• WHAT THE TASK ASKS
Format the text lines of the material below as a JSON list of strings, one string per line, omitting blank lines and leaving out the pictures.

• RECORDS SHOWN
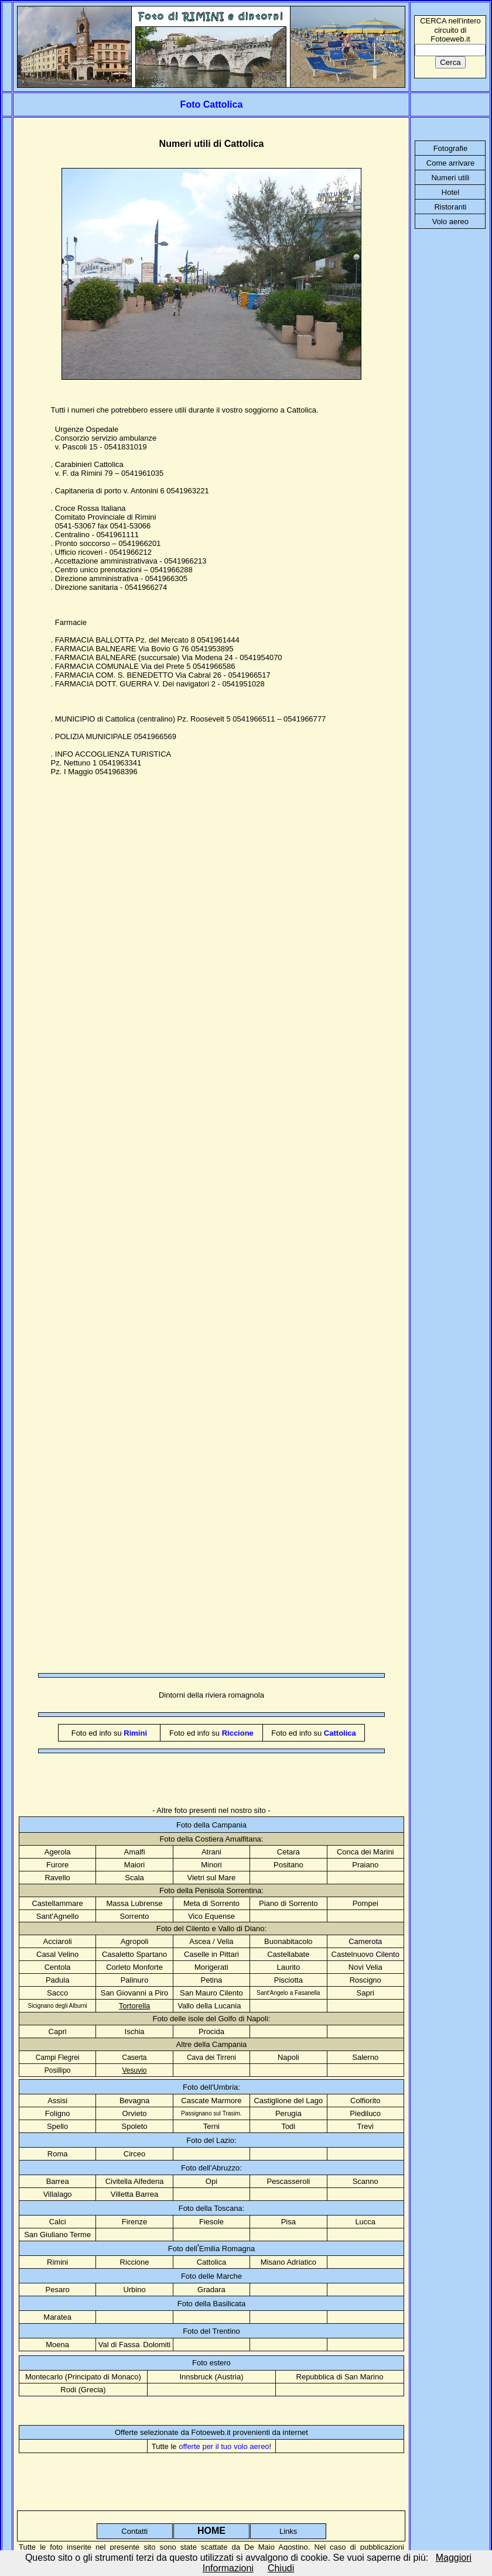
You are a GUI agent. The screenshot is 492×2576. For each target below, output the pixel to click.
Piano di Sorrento (288, 1903)
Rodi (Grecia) (82, 2389)
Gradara (211, 2289)
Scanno (365, 2181)
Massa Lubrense (134, 1903)
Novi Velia (365, 1967)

• THE SOLUTION
[
  "You are a GUI agent. The screenshot is 492×2576. For each target below, output the pixel to click.",
  "Piano di Sorrento (288, 1903)",
  "Rodi (Grecia) (82, 2389)",
  "Gradara (211, 2289)",
  "Scanno (365, 2181)",
  "Massa Lubrense (134, 1903)",
  "Novi Velia (365, 1967)"
]